In particular, in the future the majority of older people will be
living in developing countries that are often the least prepared to
confront the challenges of rapidly ageing societies, including high risk
of having at least one chronic non-communicable disease, such as diabetes and osteoporosis. According to WHO, dealing with this increasing burden requires health promotion and disease prevention intervention at the community level as well as disease management strategies within health care systems.
PHC and mental health
Some
jurisdictions apply PHC principles in planning and managing their
healthcare services for the detection, diagnosis and treatment of common
mental health
conditions at local clinics, and organizing the referral of more
complicated mental health problems to more appropriate levels of mental
health care.
The Ministerial Conference, which took place in Alma Ata, made the
decision that measures should be taken to support mental health in
regard to primary health care. However, there was no such documentation
of this event in the Alma Ata Declaration. These discrepancies caused an
inability for proper funding and although was worthy of being a part of
the declaration, changing it would call for another conference.
Individuals with severe mental health disorders are found to live
much shorter lives than those without, anywhere from ten to
twenty-five-year reduction in life expectancy when compared to those
without. Cardiovascular diseases
in particular are one of the leading deaths with individuals already
suffering from severe mental health disorders. General health services
such as PHC is one approach to integrating an improved access to such
health services that could help treat already existing mental health
disorders as well as prevent other disorders that could arise
simultaneously as the pre-existing condition.
Background and controversies
Barefoot Doctors
The
"Barefoot Doctors" of China were an important inspiration for PHC
because they illustrated the effectiveness of having a healthcare
professional at the community level with community ties. Barefoot
Doctors were a diverse array of village health workers who lived in
rural areas and received basic healthcare training. They stressed rural
rather than urban healthcare, and preventive rather than curative
services. They also provided a combination of western and traditional
medicines. The Barefoot Doctors had close community ties, were
relatively low-cost, and perhaps most importantly they encouraged
self-reliance through advocating prevention and hygiene practices.
The program experienced a massive expansion of rural medical services
in China, with the number of Barefoot Doctors increasing dramatically
between the early 1960s and the Cultural Revolution (1964-1976).
Criticisms
Although
many countries were keen on the idea of primary healthcare after the
Alma Ata conference, the Declaration itself was criticized for being too
“idealistic” and “having an unrealistic time table”.
More specific approaches to prevent and control diseases - based on
evidence of prevalence, morbidity, mortality and feasibility of control
(cost-effectiveness) - were subsequently proposed.
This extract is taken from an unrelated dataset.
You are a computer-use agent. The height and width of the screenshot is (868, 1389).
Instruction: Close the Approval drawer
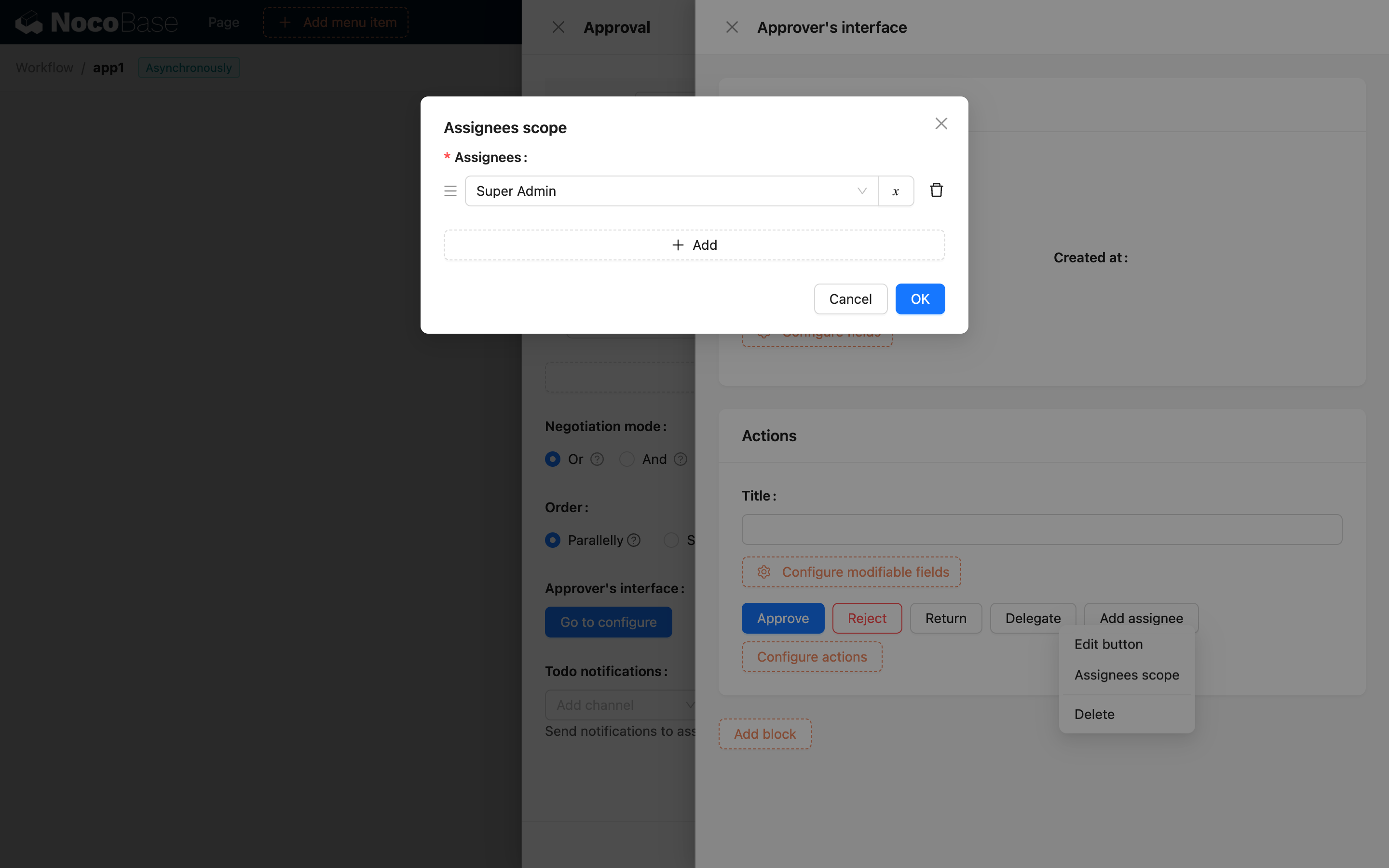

The best known model
was the Selective PHC approach (described above). Selective PHC favoured
short-term goals and targeted health investment, but it did not address
the social causes of disease. As such, the SPHC approach has been
criticized as not following Alma Ata's core principle of everyone's
entitlement to healthcare and health system development.
In Africa, the PHC system has been extended into isolated rural
areas through construction of health posts and centers that offer basic
maternal-child health, immunization, nutrition, first aid, and referral
services. Implementation of PHC is said to be affected after the introduction of structural adjustment programs by the World Bank.